L’inflazione è ormai fuori controllo in Europa e Usa

L’S&P/Mib future chiude a 38900. Il mercato ha dato segni di debolezza non riuscendo a superare la resistenza 39700, che avrebbe permesso ulteriori sviluppi in direzione del target 41000. Il sentiment rimarrà positivo finché il derivato si manterrà al di sopra di 38600. Il taglio dei tassi di 25 punti operato dalla Fed è stato giudicato timido dagli operatori.
L’intervento operato congiuntamente dalle principali banche centrali del mondo per immettere liquidità nel sistema finanziario è stato un importante segnale di cooperazione internazionale.
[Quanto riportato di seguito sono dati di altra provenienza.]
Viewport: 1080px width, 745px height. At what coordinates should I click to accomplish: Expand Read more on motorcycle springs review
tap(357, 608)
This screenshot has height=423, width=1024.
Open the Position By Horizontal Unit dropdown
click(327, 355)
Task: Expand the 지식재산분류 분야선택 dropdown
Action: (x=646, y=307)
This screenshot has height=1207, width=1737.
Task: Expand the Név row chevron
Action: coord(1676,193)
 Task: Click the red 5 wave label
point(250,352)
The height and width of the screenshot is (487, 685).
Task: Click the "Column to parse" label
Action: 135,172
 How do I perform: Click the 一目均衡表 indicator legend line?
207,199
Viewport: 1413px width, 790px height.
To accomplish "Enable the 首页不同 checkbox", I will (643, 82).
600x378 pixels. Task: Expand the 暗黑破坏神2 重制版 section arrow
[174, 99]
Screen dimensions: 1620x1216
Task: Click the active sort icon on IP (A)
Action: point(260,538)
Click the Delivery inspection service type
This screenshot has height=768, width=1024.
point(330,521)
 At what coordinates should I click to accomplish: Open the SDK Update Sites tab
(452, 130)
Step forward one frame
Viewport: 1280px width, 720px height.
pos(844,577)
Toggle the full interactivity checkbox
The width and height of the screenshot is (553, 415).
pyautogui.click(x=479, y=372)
Compito non facile quello delle banche centrali che devono combattere una guerra su due fronti: da una parte il ciclone subprime con annessa crisi di liquidità dall’altra contrastare l’inflazione. La Bce ha previsto un aumento dei prezzi per il 2008 tra il 2% e il 3%. In Germania l’incremento a novembre è stato del 3,3% sui massimi da 12 anni, e in Usa nello stesso periodo è salita al di sopra delle attese. La sensazione è che il mercato abbia intuito che le munizioni della riduzione dei tassi siano agli sgoccioli per l’inflazione che dall’una e l’altra parte dell’Oceano è fuori controllo.